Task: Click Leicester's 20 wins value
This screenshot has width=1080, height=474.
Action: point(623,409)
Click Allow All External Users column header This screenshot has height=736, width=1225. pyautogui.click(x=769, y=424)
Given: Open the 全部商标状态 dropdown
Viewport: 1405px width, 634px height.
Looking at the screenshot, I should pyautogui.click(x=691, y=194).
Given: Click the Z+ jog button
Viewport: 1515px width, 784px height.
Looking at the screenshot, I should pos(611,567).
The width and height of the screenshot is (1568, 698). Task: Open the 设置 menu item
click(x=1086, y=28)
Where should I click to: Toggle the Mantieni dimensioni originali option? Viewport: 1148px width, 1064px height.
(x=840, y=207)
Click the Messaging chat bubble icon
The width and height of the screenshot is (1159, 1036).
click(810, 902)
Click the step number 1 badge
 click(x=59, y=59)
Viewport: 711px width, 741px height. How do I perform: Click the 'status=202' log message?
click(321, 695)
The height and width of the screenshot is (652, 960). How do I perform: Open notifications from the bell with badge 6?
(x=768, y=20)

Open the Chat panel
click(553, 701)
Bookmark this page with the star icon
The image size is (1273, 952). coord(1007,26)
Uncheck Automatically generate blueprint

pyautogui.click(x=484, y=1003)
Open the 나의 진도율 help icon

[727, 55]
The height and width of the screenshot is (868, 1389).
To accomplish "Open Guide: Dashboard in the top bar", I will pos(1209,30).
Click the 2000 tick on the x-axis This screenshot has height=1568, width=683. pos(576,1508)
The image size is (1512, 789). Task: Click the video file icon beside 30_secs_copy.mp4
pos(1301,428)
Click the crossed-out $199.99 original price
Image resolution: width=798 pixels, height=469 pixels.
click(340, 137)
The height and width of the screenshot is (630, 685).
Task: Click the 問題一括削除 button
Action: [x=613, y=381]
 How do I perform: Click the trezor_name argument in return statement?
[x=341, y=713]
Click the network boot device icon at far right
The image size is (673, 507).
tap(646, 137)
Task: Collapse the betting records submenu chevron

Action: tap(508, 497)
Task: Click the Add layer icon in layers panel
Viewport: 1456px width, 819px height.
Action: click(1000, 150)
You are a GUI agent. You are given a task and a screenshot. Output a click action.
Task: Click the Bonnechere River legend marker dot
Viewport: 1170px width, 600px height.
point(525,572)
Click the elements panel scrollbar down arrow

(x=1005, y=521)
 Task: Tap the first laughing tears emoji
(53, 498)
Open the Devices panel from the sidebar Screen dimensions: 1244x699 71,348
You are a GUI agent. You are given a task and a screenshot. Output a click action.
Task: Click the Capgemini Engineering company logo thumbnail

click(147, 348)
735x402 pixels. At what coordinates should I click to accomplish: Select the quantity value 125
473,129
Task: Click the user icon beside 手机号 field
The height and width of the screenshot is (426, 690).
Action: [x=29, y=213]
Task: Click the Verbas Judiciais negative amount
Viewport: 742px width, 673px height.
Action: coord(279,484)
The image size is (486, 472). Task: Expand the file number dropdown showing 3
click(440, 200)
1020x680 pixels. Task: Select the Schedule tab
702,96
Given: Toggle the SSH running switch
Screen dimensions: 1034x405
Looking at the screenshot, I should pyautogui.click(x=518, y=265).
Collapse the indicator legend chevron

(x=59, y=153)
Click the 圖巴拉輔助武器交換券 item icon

* Short problem
Pull out every line above that contains the word "pixels".

* Answer to the task
Image resolution: width=798 pixels, height=469 pixels.
735x402 pixels. At what coordinates should I click to accomplish: Select the quantity value 125
1020x680 pixels. Task: Select the Schedule tab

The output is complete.